» Exercise aim: Start to finish, reproduce the records below with nothing missing.

━━━ Task data

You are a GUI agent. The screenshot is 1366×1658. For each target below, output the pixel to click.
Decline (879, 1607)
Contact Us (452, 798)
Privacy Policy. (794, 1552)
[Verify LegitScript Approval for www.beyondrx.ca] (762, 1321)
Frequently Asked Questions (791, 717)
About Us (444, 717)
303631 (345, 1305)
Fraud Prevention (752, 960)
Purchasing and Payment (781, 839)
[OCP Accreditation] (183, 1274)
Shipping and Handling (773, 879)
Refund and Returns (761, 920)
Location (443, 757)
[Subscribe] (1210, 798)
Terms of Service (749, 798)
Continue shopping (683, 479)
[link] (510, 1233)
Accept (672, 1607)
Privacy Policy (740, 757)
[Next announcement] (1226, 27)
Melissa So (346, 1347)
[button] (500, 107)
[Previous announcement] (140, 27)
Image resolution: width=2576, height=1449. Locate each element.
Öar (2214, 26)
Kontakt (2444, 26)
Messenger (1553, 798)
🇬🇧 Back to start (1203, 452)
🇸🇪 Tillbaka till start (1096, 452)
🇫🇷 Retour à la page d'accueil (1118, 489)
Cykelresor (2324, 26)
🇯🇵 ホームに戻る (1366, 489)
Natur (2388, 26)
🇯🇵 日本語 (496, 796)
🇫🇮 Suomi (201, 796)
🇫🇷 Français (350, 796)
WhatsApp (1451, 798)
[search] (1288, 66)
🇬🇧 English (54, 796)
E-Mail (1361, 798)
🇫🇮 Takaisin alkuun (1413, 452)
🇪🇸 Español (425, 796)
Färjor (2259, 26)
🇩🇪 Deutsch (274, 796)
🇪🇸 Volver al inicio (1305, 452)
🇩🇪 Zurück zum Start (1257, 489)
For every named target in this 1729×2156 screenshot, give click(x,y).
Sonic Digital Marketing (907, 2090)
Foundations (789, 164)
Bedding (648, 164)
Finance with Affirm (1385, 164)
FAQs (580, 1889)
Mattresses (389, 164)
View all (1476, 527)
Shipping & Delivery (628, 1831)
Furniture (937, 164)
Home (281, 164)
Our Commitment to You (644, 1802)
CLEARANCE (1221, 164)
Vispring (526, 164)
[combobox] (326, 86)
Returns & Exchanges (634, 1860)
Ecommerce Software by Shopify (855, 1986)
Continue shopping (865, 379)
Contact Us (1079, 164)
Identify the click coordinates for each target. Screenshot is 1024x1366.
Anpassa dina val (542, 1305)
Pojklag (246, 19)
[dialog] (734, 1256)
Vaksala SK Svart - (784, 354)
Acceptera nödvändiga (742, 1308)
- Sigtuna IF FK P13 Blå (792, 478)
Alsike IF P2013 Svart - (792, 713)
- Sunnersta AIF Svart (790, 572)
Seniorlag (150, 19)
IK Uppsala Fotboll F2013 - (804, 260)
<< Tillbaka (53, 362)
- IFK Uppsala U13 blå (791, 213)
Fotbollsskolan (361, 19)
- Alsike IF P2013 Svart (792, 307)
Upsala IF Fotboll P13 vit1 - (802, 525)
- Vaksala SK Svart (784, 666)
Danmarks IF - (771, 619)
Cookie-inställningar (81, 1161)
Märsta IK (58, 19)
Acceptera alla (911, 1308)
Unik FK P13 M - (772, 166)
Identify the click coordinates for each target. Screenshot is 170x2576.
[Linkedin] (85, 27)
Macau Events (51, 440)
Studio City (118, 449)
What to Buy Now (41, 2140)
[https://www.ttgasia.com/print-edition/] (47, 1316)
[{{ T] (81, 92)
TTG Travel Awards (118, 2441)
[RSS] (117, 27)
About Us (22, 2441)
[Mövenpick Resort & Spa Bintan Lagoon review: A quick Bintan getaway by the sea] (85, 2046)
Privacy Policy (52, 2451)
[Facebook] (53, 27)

━━━━━━

» Output for this task:
You are a GUI agent. The screenshot is 1366×1658. For each target below, output the pixel to click.
Decline (879, 1607)
Contact Us (452, 798)
Privacy Policy. (794, 1552)
[Verify LegitScript Approval for www.beyondrx.ca] (762, 1321)
Frequently Asked Questions (791, 717)
About Us (444, 717)
303631 (345, 1305)
Fraud Prevention (752, 960)
Purchasing and Payment (781, 839)
[OCP Accreditation] (183, 1274)
Shipping and Handling (773, 879)
Refund and Returns (761, 920)
Location (443, 757)
[Subscribe] (1210, 798)
Terms of Service (749, 798)
Continue shopping (683, 479)
[link] (510, 1233)
Accept (672, 1607)
Privacy Policy (740, 757)
[Next announcement] (1226, 27)
Melissa So (346, 1347)
[button] (500, 107)
[Previous announcement] (140, 27)
Image resolution: width=2576, height=1449. Locate each element.
Öar (2214, 26)
Kontakt (2444, 26)
Messenger (1553, 798)
🇬🇧 Back to start (1203, 452)
🇸🇪 Tillbaka till start (1096, 452)
🇫🇷 Retour à la page d'accueil (1118, 489)
Cykelresor (2324, 26)
🇯🇵 ホームに戻る (1366, 489)
Natur (2388, 26)
🇯🇵 日本語 (496, 796)
🇫🇮 Suomi (201, 796)
🇫🇷 Français (350, 796)
WhatsApp (1451, 798)
[search] (1288, 66)
🇬🇧 English (54, 796)
E-Mail (1361, 798)
🇫🇮 Takaisin alkuun (1413, 452)
🇪🇸 Español (425, 796)
Färjor (2259, 26)
🇩🇪 Deutsch (274, 796)
🇪🇸 Volver al inicio (1305, 452)
🇩🇪 Zurück zum Start (1257, 489)
For every named target in this 1729×2156 screenshot, give click(x,y).
Sonic Digital Marketing (907, 2090)
Foundations (789, 164)
Bedding (648, 164)
Finance with Affirm (1385, 164)
FAQs (580, 1889)
Mattresses (389, 164)
View all (1476, 527)
Shipping & Delivery (628, 1831)
Furniture (937, 164)
Home (281, 164)
Our Commitment to You (644, 1802)
CLEARANCE (1221, 164)
Vispring (526, 164)
[combobox] (326, 86)
Returns & Exchanges (634, 1860)
Ecommerce Software by Shopify (855, 1986)
Continue shopping (865, 379)
Contact Us (1079, 164)
Identify the click coordinates for each target. Screenshot is 1024x1366.
Anpassa dina val (542, 1305)
Pojklag (246, 19)
[dialog] (734, 1256)
Vaksala SK Svart - (784, 354)
Acceptera nödvändiga (742, 1308)
- Sigtuna IF FK P13 Blå (792, 478)
Alsike IF P2013 Svart - (792, 713)
- Sunnersta AIF Svart (790, 572)
Seniorlag (150, 19)
IK Uppsala Fotboll F2013 - (804, 260)
<< Tillbaka (53, 362)
- IFK Uppsala U13 blå (791, 213)
Fotbollsskolan (361, 19)
- Alsike IF P2013 Svart (792, 307)
Upsala IF Fotboll P13 vit1 - (802, 525)
- Vaksala SK Svart (784, 666)
Danmarks IF - (771, 619)
Cookie-inställningar (81, 1161)
Märsta IK (58, 19)
Acceptera alla (911, 1308)
Unik FK P13 M - (772, 166)
Identify the click coordinates for each target. Screenshot is 170x2576.
[Linkedin] (85, 27)
Macau Events (51, 440)
Studio City (118, 449)
What to Buy Now (41, 2140)
[https://www.ttgasia.com/print-edition/] (47, 1316)
[{{ T] (81, 92)
TTG Travel Awards (118, 2441)
[RSS] (117, 27)
About Us (22, 2441)
[Mövenpick Resort & Spa Bintan Lagoon review: A quick Bintan getaway by the sea] (85, 2046)
Privacy Policy (52, 2451)
[Facebook] (53, 27)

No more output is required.